Leinster look to home advantage if they weather the Stormers in SA

Leo Cullen quietly happy that highest-ranked URC finalist will get to host the decider

No sooner had there been speculation suggesting the 2021-22 URC final might be held in South Africa than the tournament organisers quickly confirmed the highest-ranked finalist would host the decider. And, though he’d never let on, no one was happier about that than Leo Cullen.

Despite last Saturday's 28-23 defeat by a vastly more experienced Sharks line-up in Durban, the losing bonus point ensured Leinster a nine-point gap over the second-placed Stormers, whom they face in Cape Town at the DHL Stadium on Saturday (kick-off 5.15pm Irish time – live on TG4, Premier Sports and URC TV).

“Yeah, what do we need, two more points to guarantee top spot?” said Cullen on Monday. Even one point from this penultimate game would suffice provided they denied the Stormers maximum points, so giving Leinster something of a free hit in their final game against Munster at the Aviva Stadium on May 21st, secure in the knowledge that they’ll potentially have home advantage all the way through to, and including, the final.

“It doesn’t guarantee you any success but it guarantees you your home comforts, I guess,” said Cullen, who also highlighted potential pitfalls to finishing outside the top four – all the more so if obliged to travel to South Africa for an away quarter-final.

“So you try and stack the deck as much as you possibly can in your favour. I think it’s probably just reward,” said Cullen of the highest-ranked side hosting the final.

“Could you set a destination final in advance? I don’t know the commercials around that, but I think that’s hard to do based on what we have seen with Super Rugby.

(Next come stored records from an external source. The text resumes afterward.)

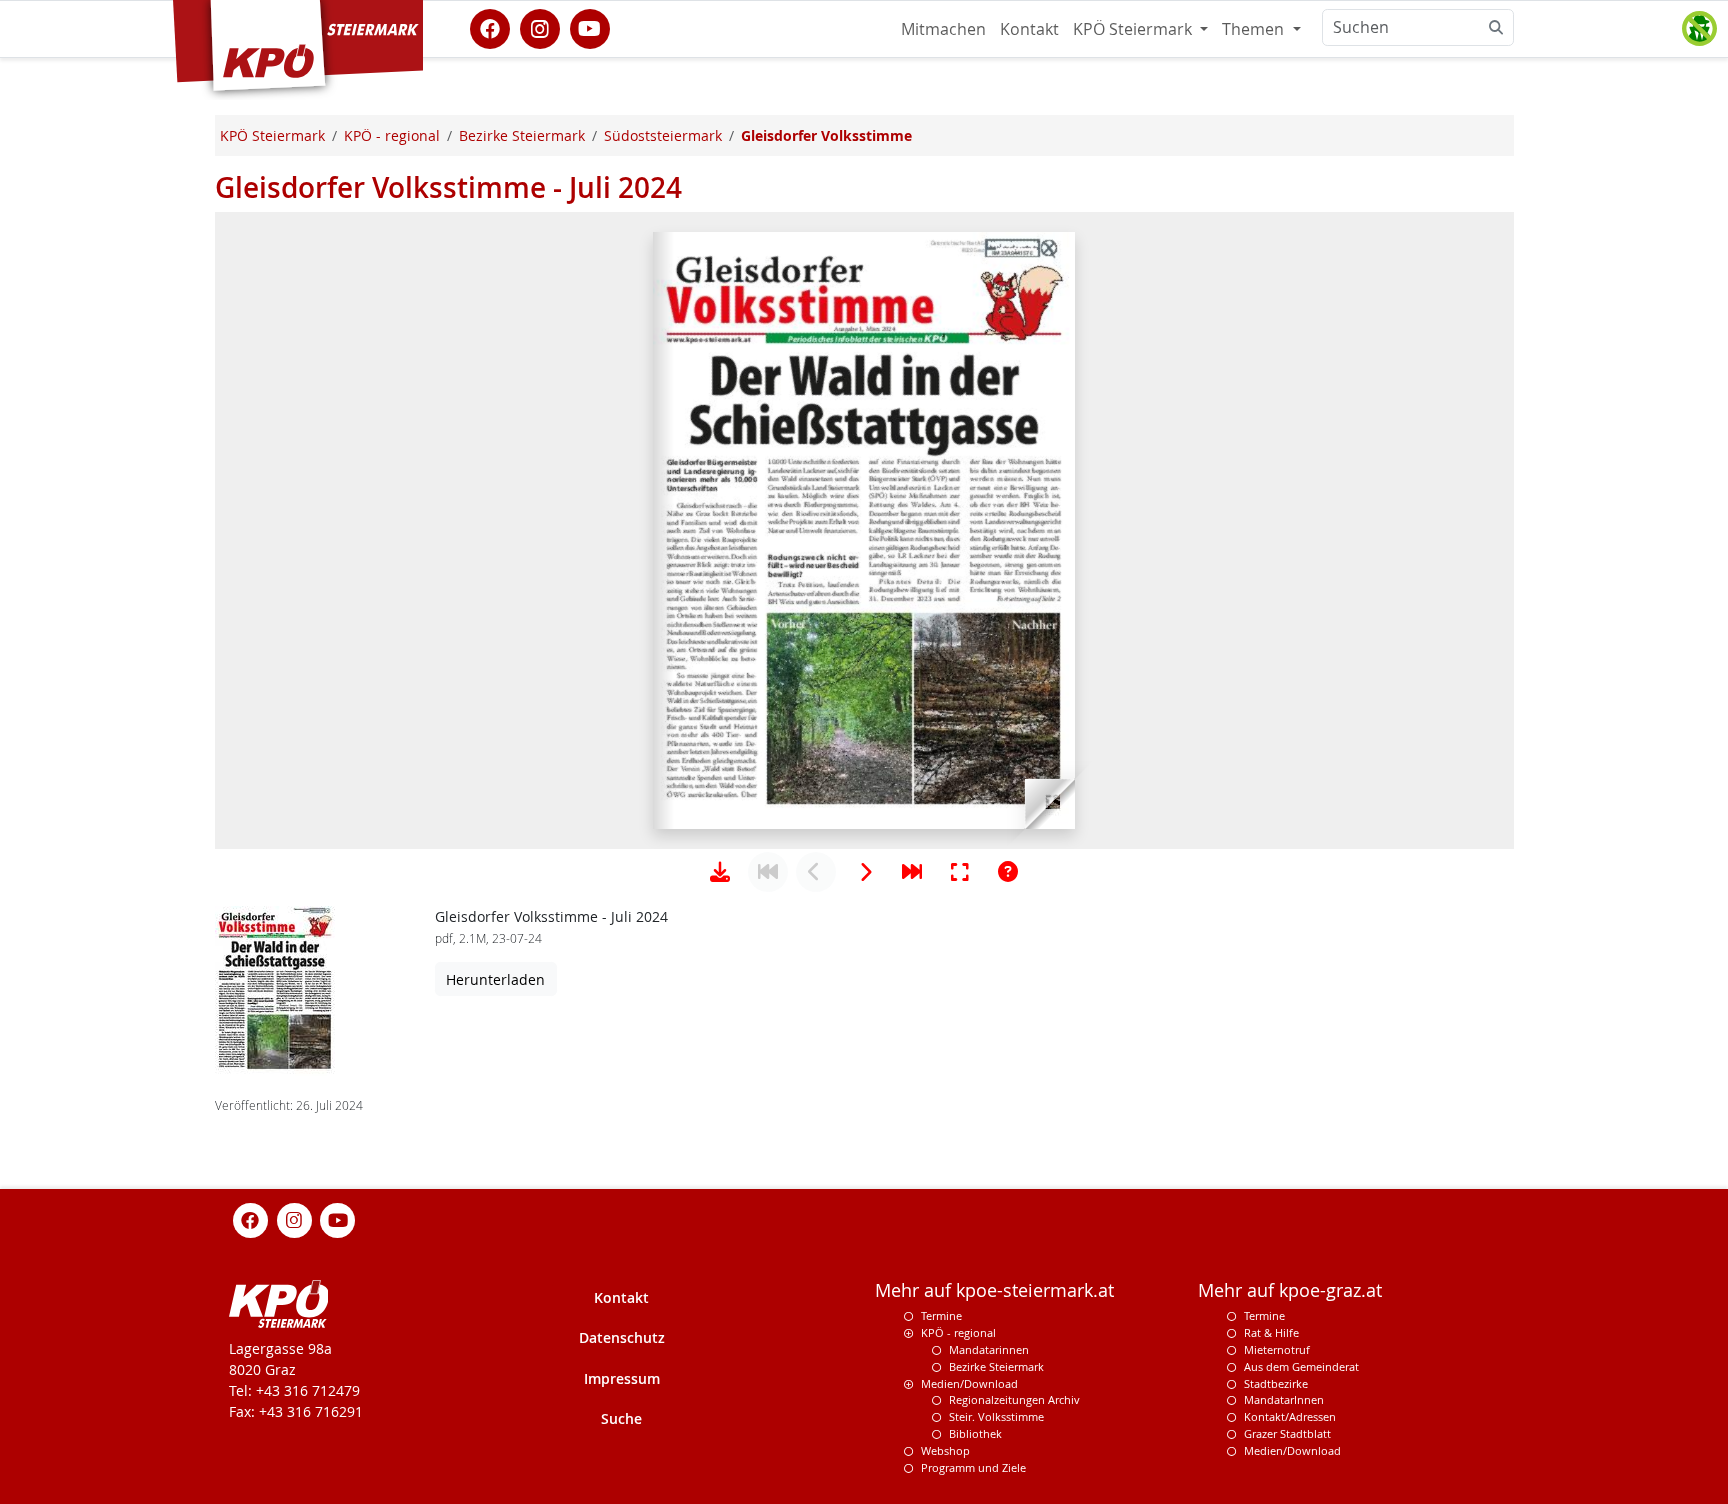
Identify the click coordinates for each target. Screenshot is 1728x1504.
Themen (1255, 29)
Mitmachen (943, 29)
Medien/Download (969, 1383)
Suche (621, 1418)
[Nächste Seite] (864, 872)
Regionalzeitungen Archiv (1014, 1399)
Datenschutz (622, 1337)
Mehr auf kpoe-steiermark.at (994, 1290)
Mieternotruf (1277, 1349)
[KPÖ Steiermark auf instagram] (540, 27)
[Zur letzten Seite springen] (912, 872)
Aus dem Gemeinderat (1301, 1366)
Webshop (945, 1450)
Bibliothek (975, 1433)
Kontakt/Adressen (1290, 1416)
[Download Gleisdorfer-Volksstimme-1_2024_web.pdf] (720, 872)
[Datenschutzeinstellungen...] (1699, 29)
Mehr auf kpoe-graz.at (1290, 1290)
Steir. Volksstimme (996, 1416)
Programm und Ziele (973, 1467)
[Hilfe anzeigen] (1008, 872)
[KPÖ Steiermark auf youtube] (590, 27)
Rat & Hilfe (1271, 1332)
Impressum (622, 1378)
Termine (941, 1315)
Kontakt (1029, 29)
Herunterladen (495, 979)
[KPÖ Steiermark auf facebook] (490, 27)
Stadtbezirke (1276, 1383)
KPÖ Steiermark (1134, 29)
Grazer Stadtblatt (1287, 1433)
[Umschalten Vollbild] (960, 872)
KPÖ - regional (958, 1332)
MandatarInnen (1284, 1399)
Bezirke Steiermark (996, 1366)
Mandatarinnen (989, 1349)
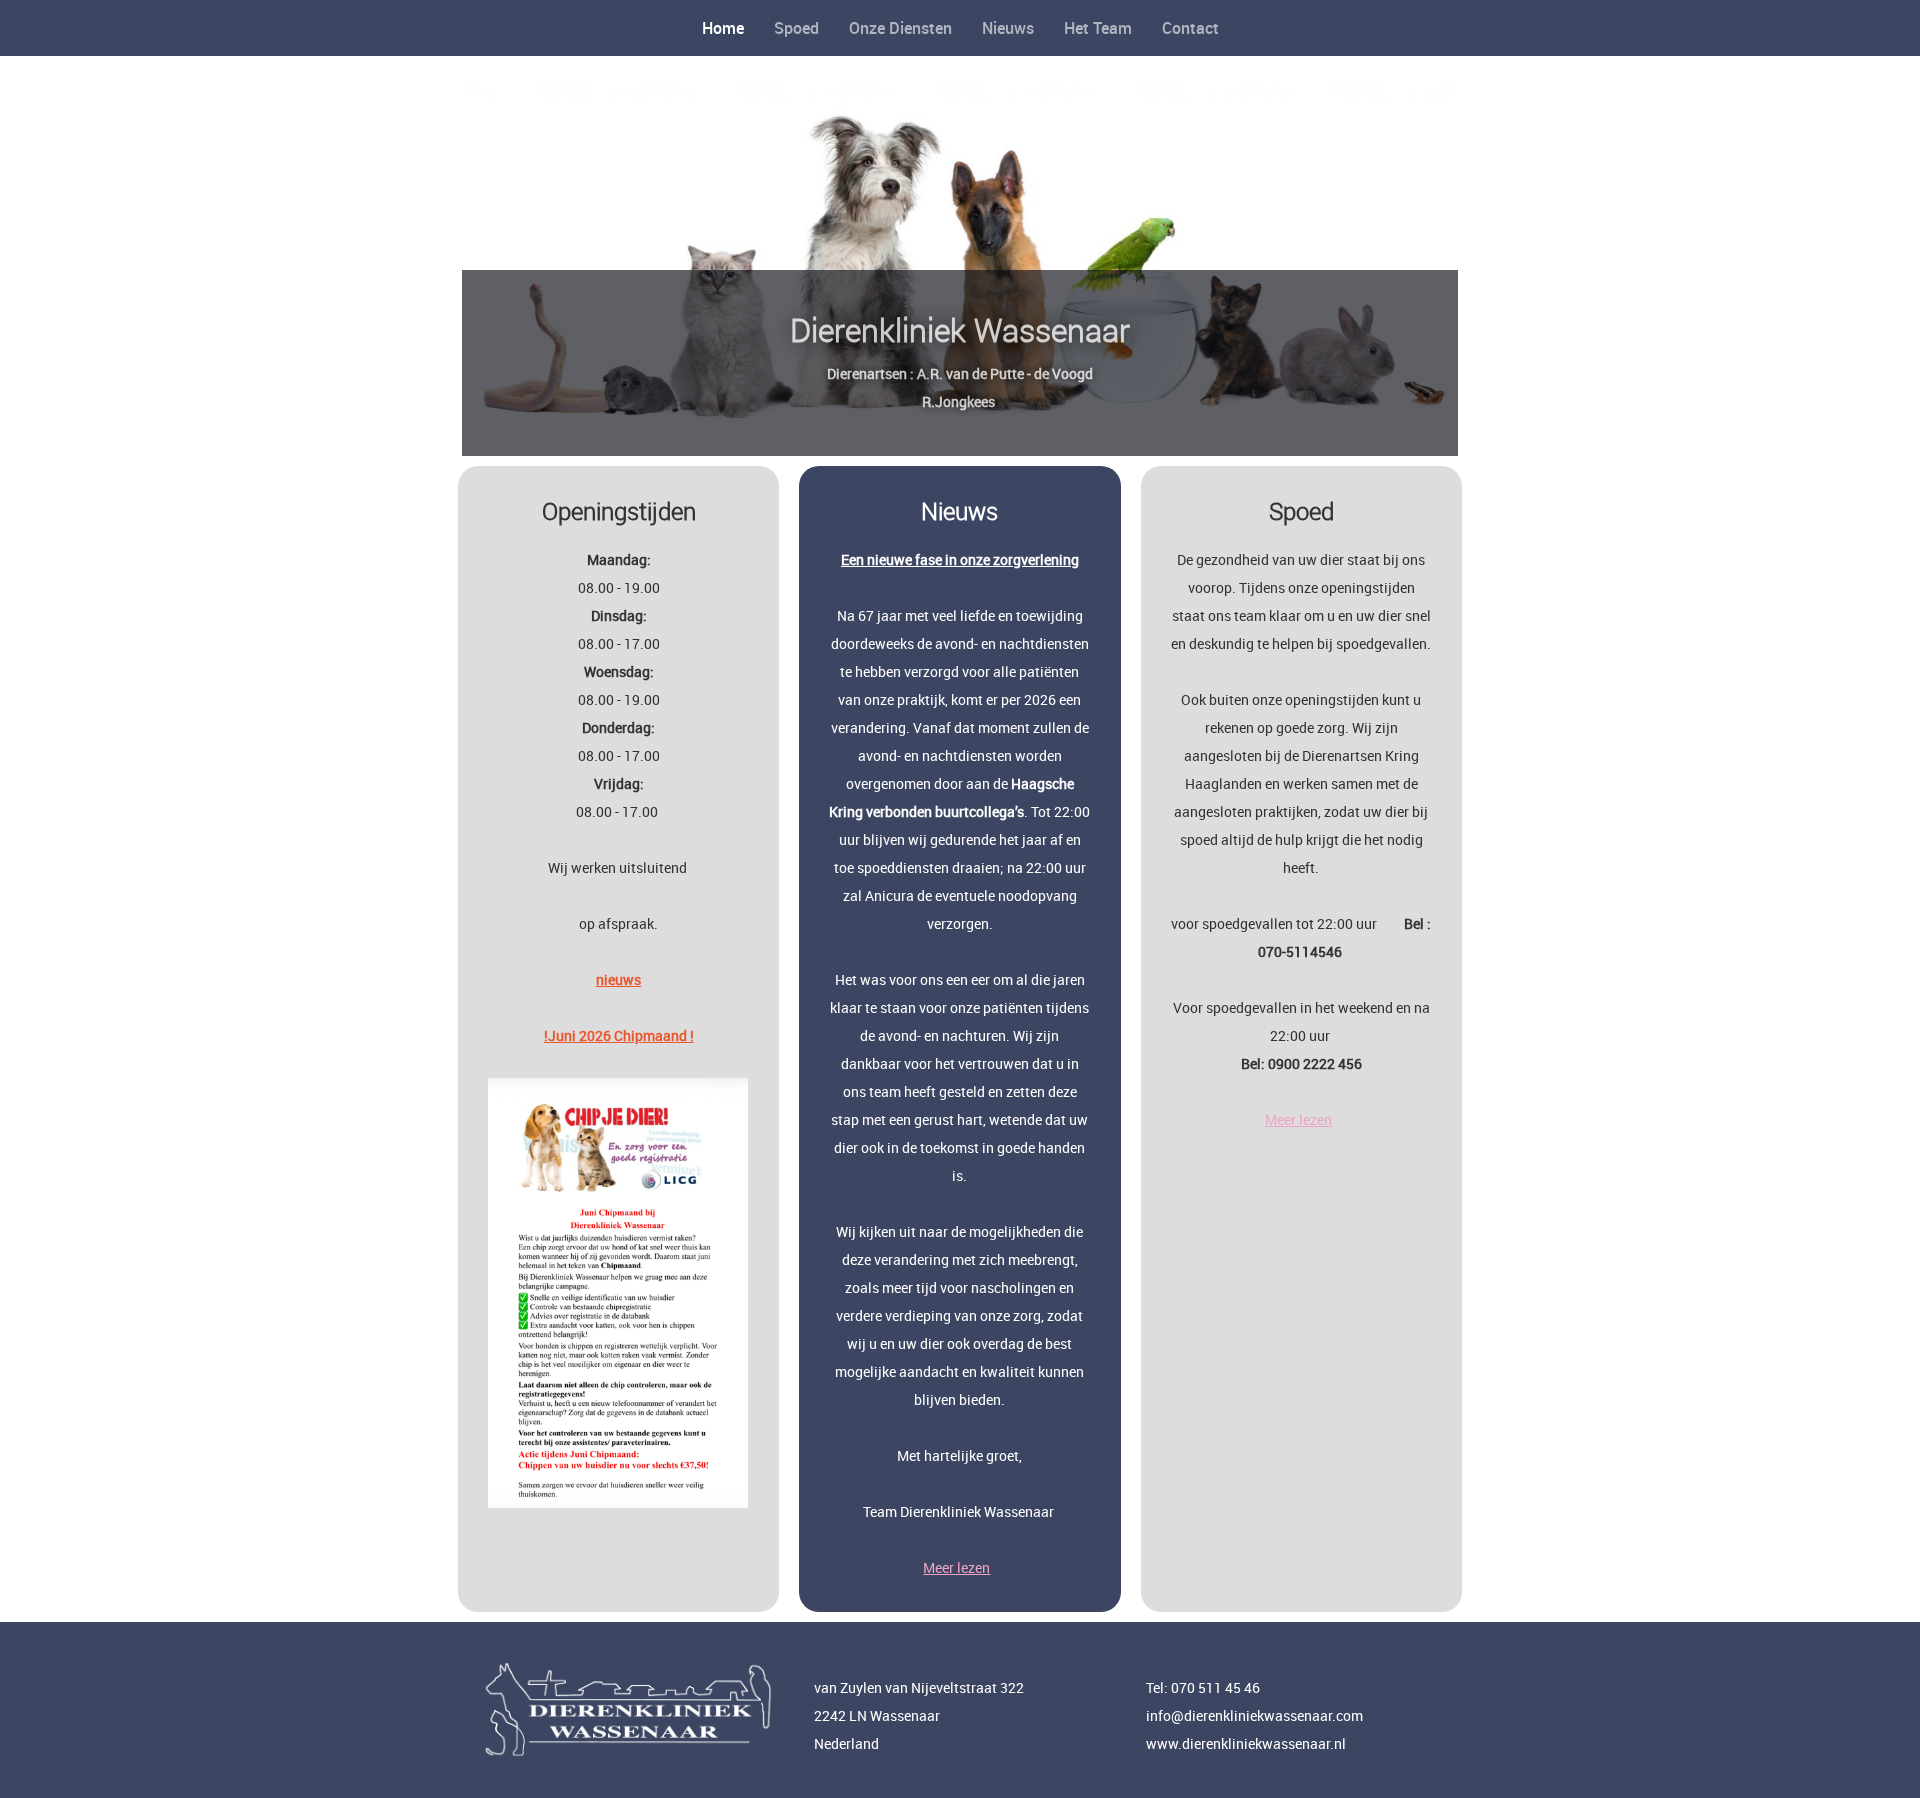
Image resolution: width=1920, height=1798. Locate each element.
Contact (1190, 28)
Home (723, 28)
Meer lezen (956, 1567)
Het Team (1098, 28)
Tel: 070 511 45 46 (1203, 1687)
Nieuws (1008, 28)
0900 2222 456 (1315, 1063)
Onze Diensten (900, 28)
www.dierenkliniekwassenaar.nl (1246, 1743)
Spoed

Super Rugby never went with that destination final, they always had it as the home team.

“And even still with a week to sell, even with a home team we know it’s not as straightforward as people think. Middle of June, there’s lots of other things going on as well in terms of competition for punters’ time. That’s probably the big challenge from a commercial point of view.”


Rónan Kelleher, initially named to start against the Sharks, was withdrawn due to what Cullen confirmed was “a pretty minor” shoulder injury. He has returned to Dublin and will be assessed further at the squad’s base in UCD.

James Tracy picked up a neck injury in training last week and will be further assessed before a final decision is made on his availability for next weekend, and ditto Max Deegan, who suffered a shoulder injury against the Sharks. Back at their UCD base, lock Ryan Baird is stepping up his rehabilitation from the back injury he suffered during the Six Nations.

The loss of Kelleher and Tracy for the Sharks match meant that the Belfast-reared, 22-year-old academy hooker John McKee made his debut from the start, as did fellow academy hooker Lee Barron (21) off the bench.

“We arrived on Monday, trained Tuesday and Wednesday and it was after that session at lunchtime on Wednesday that I gave Lee a ring and said: ‘Have you got your passport ready?’ He was on a flight at 6pm that Wednesday evening. It’s three flights to get to Durban so he got in on the Thursday and before he knows it he’s on the bench and flying into Bongi [Mbonambi] in the front-row.

"The two hookers making their debuts, pretty incredible really, against a World Cup-winning hooker, a Lions Series-winning hooker in a pretty formidable Sharks front-row as well. Brian Deeny in the second row, very positive as well for him making his debut."

Seven of the 10 academy players now in the 31-man squad for this trip were involved last Saturday and, defeat aside, Cullen is evidently enjoying working with such a mix of experienced and young players as well as the warm South African climate.

“Yeah, fantastic. Time with these young people, learning loads so I am. The youth of today. I’m feeling older by the day.”

Test stars

There have been some grumbles within the South African media and broadcasters that Leinster’s squad is lacking in Test stars, and Cullen can understand that, but pointed to the changed European format wherein a team who reached both finals would play up to eight knock-out games.

“The way the system works you can only squeeze so much out of our players and our players are our assets at the end of the day, aren’t they?” said Cullen, also highlighting their November, Six Nations and summer tour commitments with Ireland.

“We were confident that they would give a decent account of themselves so the challenge for us is to try to do it again this week. I think you can get a young group up for a game, but the challenge is to try and get them up for another game.

“The Stormers are a different type of team, a lot more attacking threat in terms of the way they play. That’s to do with the conditions then as well, because when you’re in Durban, the humidity, there’s been quite a bit of rain, it’s been a lot harder for them to play so they have much more of a power game and a kicking game, whereas the Stormers will throw the ball around a lot, keep the ball alive, offloading out of contact all the time.

“They’re more akin to a Toulouse, say, trying to keep the ball off the floor and less inclined to set up rucks. They’re a good team to watch. If you watched their game against Glasgow [which the Stormers won 32-7] and some of the tries that they scored, they’re a very, very dangerous team.”